Listed entries -
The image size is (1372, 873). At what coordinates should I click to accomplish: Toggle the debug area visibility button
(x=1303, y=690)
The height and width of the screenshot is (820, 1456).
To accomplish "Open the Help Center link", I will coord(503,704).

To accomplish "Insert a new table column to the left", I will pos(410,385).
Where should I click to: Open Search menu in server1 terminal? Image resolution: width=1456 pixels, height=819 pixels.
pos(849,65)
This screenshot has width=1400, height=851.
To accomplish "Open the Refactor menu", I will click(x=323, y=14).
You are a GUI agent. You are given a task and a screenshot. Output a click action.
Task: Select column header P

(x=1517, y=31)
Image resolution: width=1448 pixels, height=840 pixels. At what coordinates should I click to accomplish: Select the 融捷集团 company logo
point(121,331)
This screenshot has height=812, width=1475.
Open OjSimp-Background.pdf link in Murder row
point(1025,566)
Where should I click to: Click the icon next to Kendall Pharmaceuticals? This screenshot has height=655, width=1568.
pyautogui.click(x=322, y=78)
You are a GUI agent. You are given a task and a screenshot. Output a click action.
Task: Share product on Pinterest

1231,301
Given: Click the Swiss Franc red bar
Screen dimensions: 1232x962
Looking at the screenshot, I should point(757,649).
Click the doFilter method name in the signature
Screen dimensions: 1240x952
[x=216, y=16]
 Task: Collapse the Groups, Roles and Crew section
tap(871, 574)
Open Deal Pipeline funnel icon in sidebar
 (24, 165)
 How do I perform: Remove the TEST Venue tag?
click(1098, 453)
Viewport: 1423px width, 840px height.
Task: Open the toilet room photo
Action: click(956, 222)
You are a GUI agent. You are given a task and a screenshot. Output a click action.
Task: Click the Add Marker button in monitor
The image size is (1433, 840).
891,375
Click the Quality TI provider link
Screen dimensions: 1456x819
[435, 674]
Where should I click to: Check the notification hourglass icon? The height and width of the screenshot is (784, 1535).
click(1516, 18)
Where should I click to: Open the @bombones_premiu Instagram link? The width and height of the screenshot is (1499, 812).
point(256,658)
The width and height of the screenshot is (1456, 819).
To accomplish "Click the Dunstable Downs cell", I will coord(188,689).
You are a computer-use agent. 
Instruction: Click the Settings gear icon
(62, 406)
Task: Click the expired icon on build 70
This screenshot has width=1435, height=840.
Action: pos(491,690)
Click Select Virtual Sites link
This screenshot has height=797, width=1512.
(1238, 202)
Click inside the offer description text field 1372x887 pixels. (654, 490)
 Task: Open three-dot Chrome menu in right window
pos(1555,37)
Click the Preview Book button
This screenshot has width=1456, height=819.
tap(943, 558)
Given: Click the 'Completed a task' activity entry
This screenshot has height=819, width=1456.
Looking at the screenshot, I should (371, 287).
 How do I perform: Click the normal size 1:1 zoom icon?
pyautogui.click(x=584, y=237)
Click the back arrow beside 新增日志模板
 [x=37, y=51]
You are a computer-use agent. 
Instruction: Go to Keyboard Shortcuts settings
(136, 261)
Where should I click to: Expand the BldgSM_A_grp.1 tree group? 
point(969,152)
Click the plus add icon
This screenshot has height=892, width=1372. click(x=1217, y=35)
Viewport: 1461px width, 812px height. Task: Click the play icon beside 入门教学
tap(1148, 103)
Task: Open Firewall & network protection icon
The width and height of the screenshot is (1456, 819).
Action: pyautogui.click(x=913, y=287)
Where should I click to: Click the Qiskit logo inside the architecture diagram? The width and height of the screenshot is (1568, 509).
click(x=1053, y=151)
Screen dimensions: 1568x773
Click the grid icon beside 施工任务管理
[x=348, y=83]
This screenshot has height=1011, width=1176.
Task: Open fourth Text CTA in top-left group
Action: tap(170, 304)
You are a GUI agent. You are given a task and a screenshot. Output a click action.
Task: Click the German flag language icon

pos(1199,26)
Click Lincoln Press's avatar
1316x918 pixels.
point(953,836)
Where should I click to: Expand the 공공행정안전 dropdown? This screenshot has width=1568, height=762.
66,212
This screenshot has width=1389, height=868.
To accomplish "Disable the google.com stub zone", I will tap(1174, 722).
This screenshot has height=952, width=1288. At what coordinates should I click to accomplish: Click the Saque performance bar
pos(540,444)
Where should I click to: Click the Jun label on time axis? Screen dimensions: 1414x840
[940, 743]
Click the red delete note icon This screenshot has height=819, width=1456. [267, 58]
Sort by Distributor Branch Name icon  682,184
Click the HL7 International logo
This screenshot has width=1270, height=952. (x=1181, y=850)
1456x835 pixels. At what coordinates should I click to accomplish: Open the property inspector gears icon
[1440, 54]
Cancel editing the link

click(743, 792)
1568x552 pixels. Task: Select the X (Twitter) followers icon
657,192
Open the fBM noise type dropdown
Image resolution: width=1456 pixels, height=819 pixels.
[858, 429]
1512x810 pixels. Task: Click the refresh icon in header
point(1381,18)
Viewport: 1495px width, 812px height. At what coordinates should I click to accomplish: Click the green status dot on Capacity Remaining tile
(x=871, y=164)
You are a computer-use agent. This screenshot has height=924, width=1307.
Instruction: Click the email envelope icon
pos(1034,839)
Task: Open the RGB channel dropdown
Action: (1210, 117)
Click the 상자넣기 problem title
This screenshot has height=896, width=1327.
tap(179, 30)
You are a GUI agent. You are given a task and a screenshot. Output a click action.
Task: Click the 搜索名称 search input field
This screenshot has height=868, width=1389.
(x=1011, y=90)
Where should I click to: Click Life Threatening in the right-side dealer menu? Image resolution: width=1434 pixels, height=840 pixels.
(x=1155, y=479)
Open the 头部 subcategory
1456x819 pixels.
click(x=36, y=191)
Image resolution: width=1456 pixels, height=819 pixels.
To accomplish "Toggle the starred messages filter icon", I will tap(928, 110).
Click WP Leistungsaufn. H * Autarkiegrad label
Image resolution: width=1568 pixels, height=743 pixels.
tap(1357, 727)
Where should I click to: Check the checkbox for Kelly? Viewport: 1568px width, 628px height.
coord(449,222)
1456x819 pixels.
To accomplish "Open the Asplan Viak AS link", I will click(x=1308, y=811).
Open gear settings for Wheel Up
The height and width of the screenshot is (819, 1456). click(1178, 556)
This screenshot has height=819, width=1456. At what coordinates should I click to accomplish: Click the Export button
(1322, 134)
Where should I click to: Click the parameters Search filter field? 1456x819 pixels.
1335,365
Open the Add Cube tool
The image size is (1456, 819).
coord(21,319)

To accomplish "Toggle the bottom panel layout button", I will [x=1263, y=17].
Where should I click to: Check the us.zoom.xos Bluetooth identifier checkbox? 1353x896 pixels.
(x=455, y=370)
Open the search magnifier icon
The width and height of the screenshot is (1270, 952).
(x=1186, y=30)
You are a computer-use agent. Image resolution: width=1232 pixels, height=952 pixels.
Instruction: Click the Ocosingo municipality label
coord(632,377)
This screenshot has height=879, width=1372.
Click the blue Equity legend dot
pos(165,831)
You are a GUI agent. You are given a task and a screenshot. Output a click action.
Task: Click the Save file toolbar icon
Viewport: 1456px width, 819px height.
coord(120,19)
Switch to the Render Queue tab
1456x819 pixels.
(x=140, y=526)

Your task - A word-for-word copy of the lines above from the one with "Open gear settings for Wheel Up" through the one with "You are a computer-use agent. Image", inclusive, is the only output wanted.

Solution -
Open gear settings for Wheel Up
The height and width of the screenshot is (819, 1456). click(1178, 556)
This screenshot has height=819, width=1456. At what coordinates should I click to accomplish: Click the Export button
(1322, 134)
Where should I click to: Click the parameters Search filter field? 1456x819 pixels.
1335,365
Open the Add Cube tool
The image size is (1456, 819).
coord(21,319)

To accomplish "Toggle the bottom panel layout button", I will [x=1263, y=17].
Where should I click to: Check the us.zoom.xos Bluetooth identifier checkbox? 1353x896 pixels.
(x=455, y=370)
Open the search magnifier icon
The width and height of the screenshot is (1270, 952).
(x=1186, y=30)
You are a computer-use agent. Image resolution: width=1232 pixels, height=952 pixels.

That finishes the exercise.